I will be relocating from California to the UK in July for 2 years. I work for a small American company (no official office in the UK). My company will cover a car lease, but I having a hard time finding anyone to lease me a car, I do not have a UK licence, or credit history in the UK. They won't lease directly to my company as it is not UK based.

My wife is from the UK (she finally gets to try to give our two boys English accents...) , but she has not lived there for 15 years -so she doesn't have any credit history to speak of either.

Does you know of any car companies that work with expats?

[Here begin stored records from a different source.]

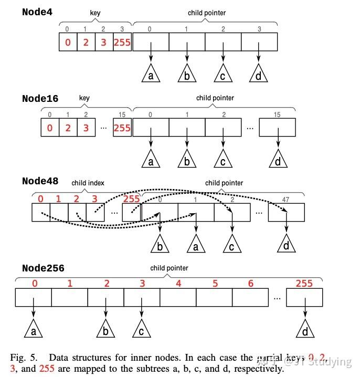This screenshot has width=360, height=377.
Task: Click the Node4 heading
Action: [x=40, y=12]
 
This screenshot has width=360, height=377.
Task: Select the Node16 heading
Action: [x=40, y=98]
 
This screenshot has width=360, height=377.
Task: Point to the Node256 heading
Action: [x=43, y=268]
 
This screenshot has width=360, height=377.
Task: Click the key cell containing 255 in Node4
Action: [x=122, y=42]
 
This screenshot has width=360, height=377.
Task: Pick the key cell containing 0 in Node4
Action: [x=68, y=42]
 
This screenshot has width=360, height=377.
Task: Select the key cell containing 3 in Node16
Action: [x=86, y=128]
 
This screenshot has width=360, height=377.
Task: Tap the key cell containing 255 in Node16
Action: [x=122, y=128]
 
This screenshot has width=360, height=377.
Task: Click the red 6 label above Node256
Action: [x=250, y=284]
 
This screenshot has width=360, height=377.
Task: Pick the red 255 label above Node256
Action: [x=304, y=284]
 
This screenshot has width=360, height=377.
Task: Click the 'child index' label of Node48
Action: [x=88, y=183]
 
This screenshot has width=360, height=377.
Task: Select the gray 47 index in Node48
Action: [x=286, y=200]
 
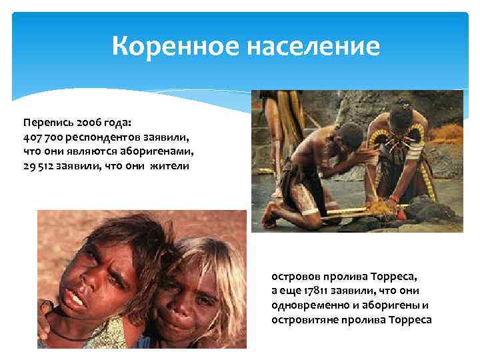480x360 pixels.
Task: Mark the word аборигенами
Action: point(160,151)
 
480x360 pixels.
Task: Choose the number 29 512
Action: point(41,165)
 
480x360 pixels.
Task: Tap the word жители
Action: point(169,165)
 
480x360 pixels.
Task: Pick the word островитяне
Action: point(303,319)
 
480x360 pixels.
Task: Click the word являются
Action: point(95,151)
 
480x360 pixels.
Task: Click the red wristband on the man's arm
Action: point(395,198)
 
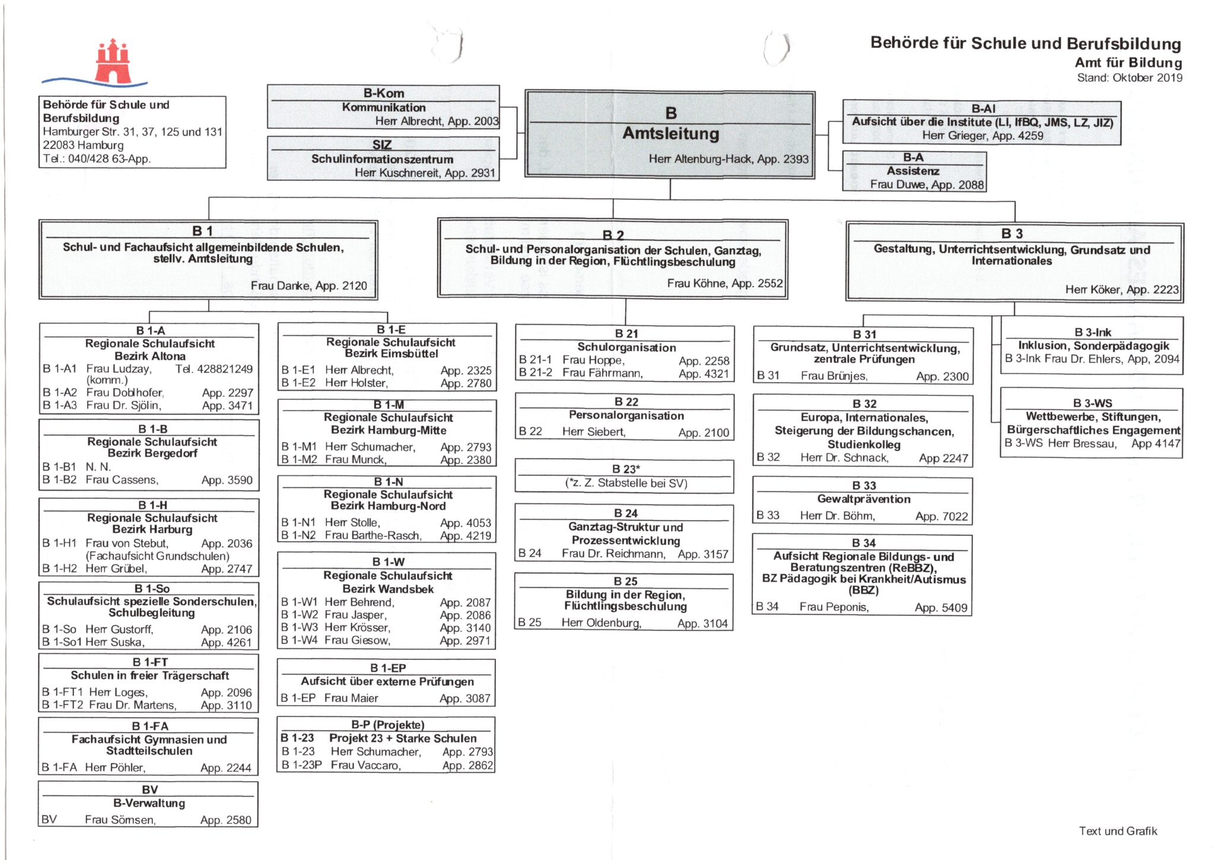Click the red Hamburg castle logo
pyautogui.click(x=113, y=62)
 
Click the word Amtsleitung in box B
pyautogui.click(x=670, y=134)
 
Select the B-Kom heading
pyautogui.click(x=383, y=93)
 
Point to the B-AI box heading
pyautogui.click(x=983, y=109)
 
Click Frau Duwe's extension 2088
pyautogui.click(x=971, y=185)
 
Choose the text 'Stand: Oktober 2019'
pyautogui.click(x=1129, y=78)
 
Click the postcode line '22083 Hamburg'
pyautogui.click(x=83, y=145)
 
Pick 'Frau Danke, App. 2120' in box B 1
pyautogui.click(x=308, y=285)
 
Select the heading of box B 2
pyautogui.click(x=613, y=235)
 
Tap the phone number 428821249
pyautogui.click(x=224, y=369)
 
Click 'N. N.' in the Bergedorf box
pyautogui.click(x=98, y=467)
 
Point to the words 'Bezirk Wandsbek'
pyautogui.click(x=388, y=589)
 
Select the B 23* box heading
pyautogui.click(x=626, y=469)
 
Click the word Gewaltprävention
pyautogui.click(x=863, y=499)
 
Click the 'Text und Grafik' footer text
pyautogui.click(x=1118, y=831)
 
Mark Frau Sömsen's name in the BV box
pyautogui.click(x=120, y=820)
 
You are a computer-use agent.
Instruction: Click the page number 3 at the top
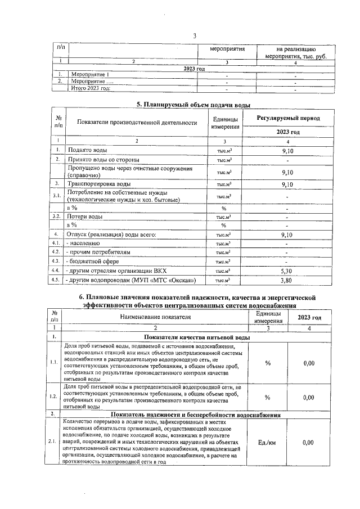[195, 37]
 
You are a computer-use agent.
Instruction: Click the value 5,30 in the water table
[287, 270]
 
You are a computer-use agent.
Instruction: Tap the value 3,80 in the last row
[287, 280]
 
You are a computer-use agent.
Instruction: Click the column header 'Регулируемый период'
[288, 119]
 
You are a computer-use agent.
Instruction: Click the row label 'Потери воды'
[85, 217]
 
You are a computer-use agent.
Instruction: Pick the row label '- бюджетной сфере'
[93, 261]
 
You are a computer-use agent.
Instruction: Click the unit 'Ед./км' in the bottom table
[267, 443]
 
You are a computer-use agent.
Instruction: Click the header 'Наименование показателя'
[155, 317]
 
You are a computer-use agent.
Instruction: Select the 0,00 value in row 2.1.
[308, 443]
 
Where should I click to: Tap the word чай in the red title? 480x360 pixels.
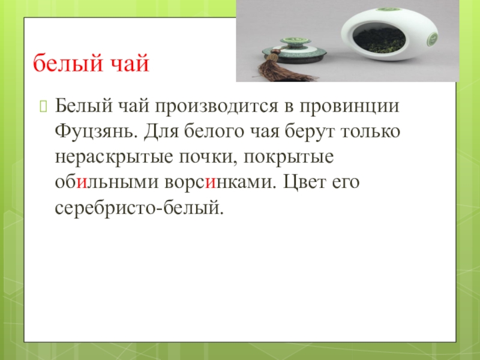(x=129, y=62)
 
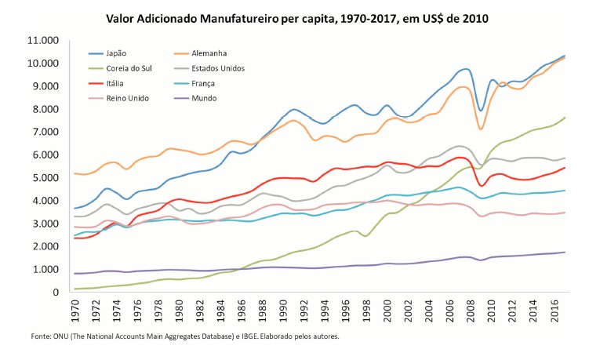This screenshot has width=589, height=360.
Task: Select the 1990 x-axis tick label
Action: tap(283, 309)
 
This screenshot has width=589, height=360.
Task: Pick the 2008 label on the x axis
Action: tap(469, 309)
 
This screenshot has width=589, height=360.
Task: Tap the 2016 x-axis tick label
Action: tap(552, 309)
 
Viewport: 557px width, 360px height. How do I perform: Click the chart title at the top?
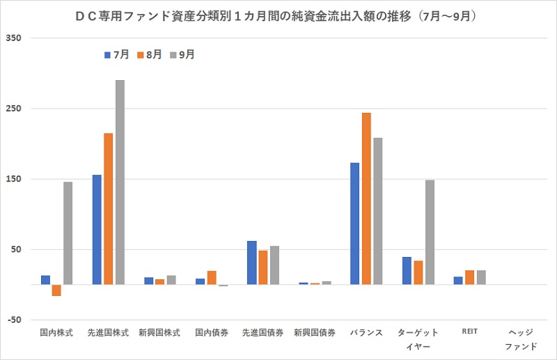click(x=278, y=15)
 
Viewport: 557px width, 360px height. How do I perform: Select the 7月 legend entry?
click(x=116, y=54)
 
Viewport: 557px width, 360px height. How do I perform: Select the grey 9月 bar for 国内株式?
click(x=68, y=233)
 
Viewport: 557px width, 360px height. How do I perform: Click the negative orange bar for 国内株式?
click(x=56, y=290)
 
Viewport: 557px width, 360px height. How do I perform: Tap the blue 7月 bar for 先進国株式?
click(x=97, y=230)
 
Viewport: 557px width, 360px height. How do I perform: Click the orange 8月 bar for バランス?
click(x=366, y=198)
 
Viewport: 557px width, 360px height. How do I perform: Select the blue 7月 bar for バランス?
click(x=355, y=224)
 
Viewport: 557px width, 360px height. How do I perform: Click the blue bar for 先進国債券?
click(x=251, y=263)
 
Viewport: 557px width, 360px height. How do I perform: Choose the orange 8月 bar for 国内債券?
click(x=212, y=278)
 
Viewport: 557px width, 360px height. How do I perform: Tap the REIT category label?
click(x=470, y=332)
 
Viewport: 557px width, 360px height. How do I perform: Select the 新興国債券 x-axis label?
click(x=315, y=333)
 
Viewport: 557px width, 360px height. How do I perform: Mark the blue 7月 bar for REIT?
click(x=458, y=281)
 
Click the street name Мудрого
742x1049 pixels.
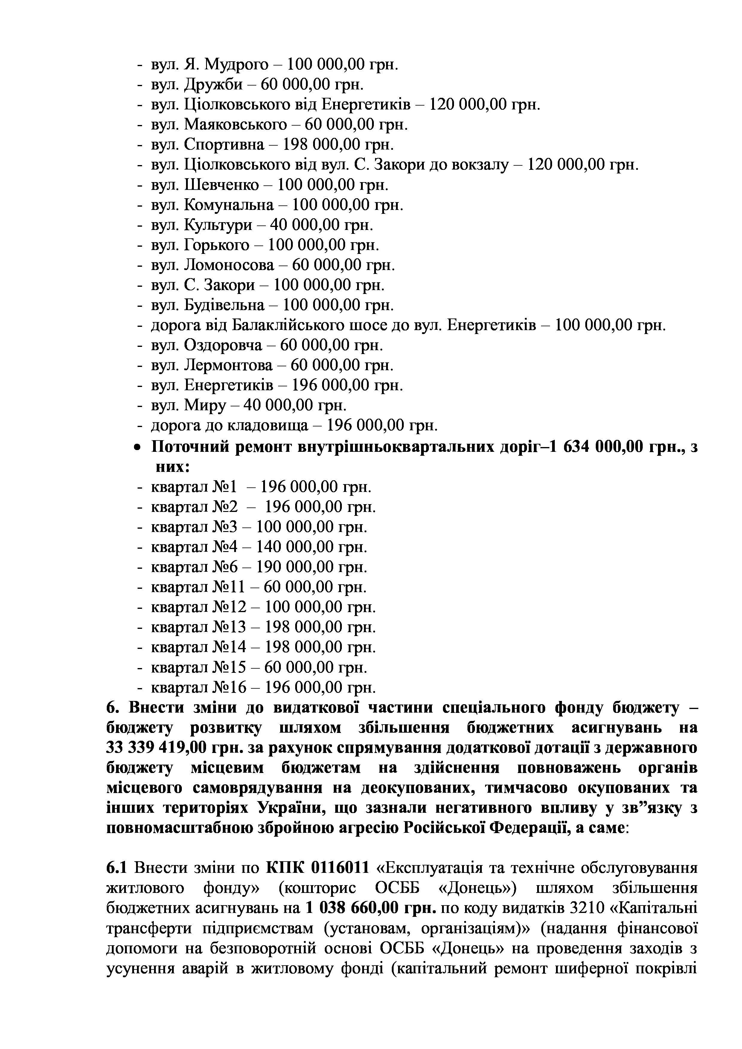click(236, 65)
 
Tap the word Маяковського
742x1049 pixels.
click(236, 125)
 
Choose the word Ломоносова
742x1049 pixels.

Any suggestions are appreciated - Thanks!


----------



## Joppa (Sep 7, 2009)

Doolin said:


> Hi all,
> 
> 
> I will be relocating from California to the UK in July for 2 years. I work for a small American company (no official office in the UK). My company will cover a car lease, but I having a hard time finding anyone to lease me a car, I do not have a UK licence, or credit history in the UK. They won't lease directly to my company as it is not UK based.
> ...


You won't find anyone offering to lease a car for you. It's too much of a risk for a finance company as you have zero UK credit history. And they won't deal with a corporation not based in UK - same risk.
So any other form of car ownership/use that involves getting credit is out. You have to buy one outright or do a long-term rental on a credit card. For the latter, contact a car rental (hire) company, such as Enterprise. For a rental of a month or more, you should get one from around £100 a week for a small car. Advantage of long-term rental is all your maintenance cost, insurance or road tax etc is taken care of, and all you have to pay is fuel. And instead of paying waiver for excess (deductible), try getting a quote from specilaist companies like https://www.icarhireinsurance.com/. It's valid for up to 60 days per rental agreement, so make sure you renew your rental every 60 days and take out new policy.


----------